The Randall Park parking lot kerfuffle has at times been reminiscent of an episode of “Parks and Rec,” but several neighbors and public officials are not laughing as the matter heads toward a vote at the Park Board meeting Thursday, Dec. 7.
During the past few weeks, angry phone calls and online posts full of exclamation points and ALL CAPS became the preferred modes of communication for the two sides arguing about where, and whether, an additional and possibly temporary parking lot is needed for Woodrow’s teachers.
The Woodrow community, led by SBDM Facilities Chair Lauren Larson and Dallas ISD trustee Dustin Marshall, worked with the Park Department and the school district for over a year to add parking to the park across the street from the school to alleviate a temporary parking shortage.

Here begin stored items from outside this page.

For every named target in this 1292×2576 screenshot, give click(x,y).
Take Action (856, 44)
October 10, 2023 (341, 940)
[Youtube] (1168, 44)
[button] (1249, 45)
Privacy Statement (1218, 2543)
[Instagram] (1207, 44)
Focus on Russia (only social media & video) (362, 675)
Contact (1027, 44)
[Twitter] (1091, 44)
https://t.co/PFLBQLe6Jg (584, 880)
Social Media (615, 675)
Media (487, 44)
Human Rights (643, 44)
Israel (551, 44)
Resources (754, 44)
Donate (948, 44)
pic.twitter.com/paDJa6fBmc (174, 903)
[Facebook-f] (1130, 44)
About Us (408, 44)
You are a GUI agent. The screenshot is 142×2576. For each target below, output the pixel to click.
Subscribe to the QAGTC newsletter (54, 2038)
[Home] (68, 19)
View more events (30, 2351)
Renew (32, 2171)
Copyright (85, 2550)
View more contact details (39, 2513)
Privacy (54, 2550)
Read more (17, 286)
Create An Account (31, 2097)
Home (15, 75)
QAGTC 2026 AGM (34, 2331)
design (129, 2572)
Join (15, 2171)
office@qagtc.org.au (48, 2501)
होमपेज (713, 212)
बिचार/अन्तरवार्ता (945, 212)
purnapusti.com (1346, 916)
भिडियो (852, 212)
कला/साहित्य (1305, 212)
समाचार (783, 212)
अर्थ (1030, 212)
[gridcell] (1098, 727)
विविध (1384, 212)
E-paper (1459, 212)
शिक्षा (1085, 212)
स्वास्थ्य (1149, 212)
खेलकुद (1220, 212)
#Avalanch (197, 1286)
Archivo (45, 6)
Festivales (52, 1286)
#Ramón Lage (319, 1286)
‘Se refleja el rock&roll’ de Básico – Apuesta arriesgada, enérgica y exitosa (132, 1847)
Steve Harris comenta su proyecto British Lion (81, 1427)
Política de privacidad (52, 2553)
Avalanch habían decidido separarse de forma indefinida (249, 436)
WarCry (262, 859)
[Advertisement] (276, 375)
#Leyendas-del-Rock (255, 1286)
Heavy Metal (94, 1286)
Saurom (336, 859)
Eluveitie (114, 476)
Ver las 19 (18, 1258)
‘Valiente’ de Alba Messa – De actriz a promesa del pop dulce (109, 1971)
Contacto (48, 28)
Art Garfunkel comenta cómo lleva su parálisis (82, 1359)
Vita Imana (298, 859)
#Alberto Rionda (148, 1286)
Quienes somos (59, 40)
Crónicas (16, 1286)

Ongoing construction cost the school 32 parking spots in the teacher parking lot, and DISD asked the city for approval to add 22 spots to the northeast corner of the park near Glasgow.
DISD agreed to pay for the parking lot addition at the park, where it shares usage with the city, and will replace the trees in the park lost to construction. Larson personally planted and watered several trees around the school, even setting up an online signup to make sure they are watered when she goes on vacation.
Park Board member Jesse Moreno worked with Larson, Marshall and others at Woodrow, coaching them through the process to get the lot approved. Then, in November, Moreno voted against the plan.
In explaining his “no” vote, Moreno says he was under the impression the lot would be temporary, a point Larson disputes. Larson says the plans for the lot have always shown a concrete parking lot with lines, curbs and removed trees. Larson says she always believed the added parking would be permanent and would be used by both the district and park after Woodrow’s construction ended.
Park Board members also say they received complaints about additional parking from neighbors, but Larson says there was minimal resistance at the community meeting other than from Philip Kingston, who discussed the plan with Marshall and other Dallas ISD staff after the meeting.
Woodrow community members filed an open records request for complaints to Park Board member Becky Rader, which revealed four messages from residents protesting the parking. Moreno says he also received calls from park neighbors.
The park’s master plan calls for more parking on the west side of the park, but the Woodrow community argued parking there won’t work for the school. They also say designating existing spots for teachers to help solve the problem would simply push more students into the surrounding neighborhood, causing parking problems in other places.
Jim Schutze at the Dallas Observer suggested Woodrow parents don’t want to build on the west side of the park because of proposed plans for a football stadium at the park in the future. But Robert Blumenstock, who has worked closely with the stadium plan, says that project is years away, if it’s ever built, and a small parking lot would not impact plans for a multi-million dollar stadium anyway.
The parking plan originally was approved by the Park Board, but following the complaints and accusations about motivation and location, the group voted to reconsider the issue at their meeting Thursday.
If the lot is approved, the plan will proceed to City Council for a final vote. Historically, the Park Board and City Council rarely vote to approve a project that doesn’t have support of the representatives from that area.
Park Board member Paul Sims and Councilman Philip Kingston have said they oppose the added parking along Glasgow.